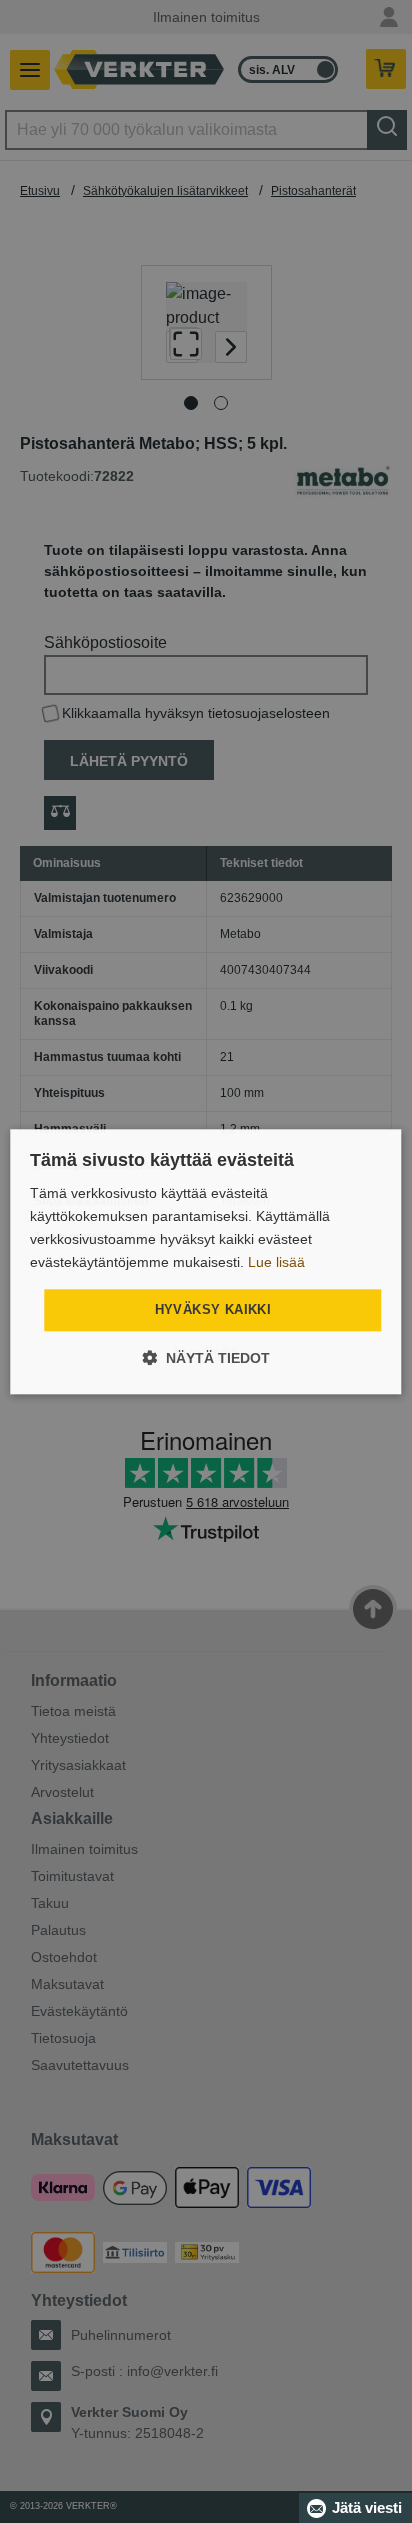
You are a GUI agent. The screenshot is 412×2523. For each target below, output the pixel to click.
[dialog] (205, 1261)
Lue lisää (276, 1262)
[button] (206, 1357)
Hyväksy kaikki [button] (213, 1310)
═══
* _TO DO_
Drop the pictures; repeat each entry above exactly.

* _FINISHED TASK_
You are a GUI agent. The screenshot is 412×2523. For each target below, output the pixel to click.
[dialog] (205, 1261)
Lue lisää (276, 1262)
[button] (206, 1357)
Hyväksy kaikki [button] (213, 1310)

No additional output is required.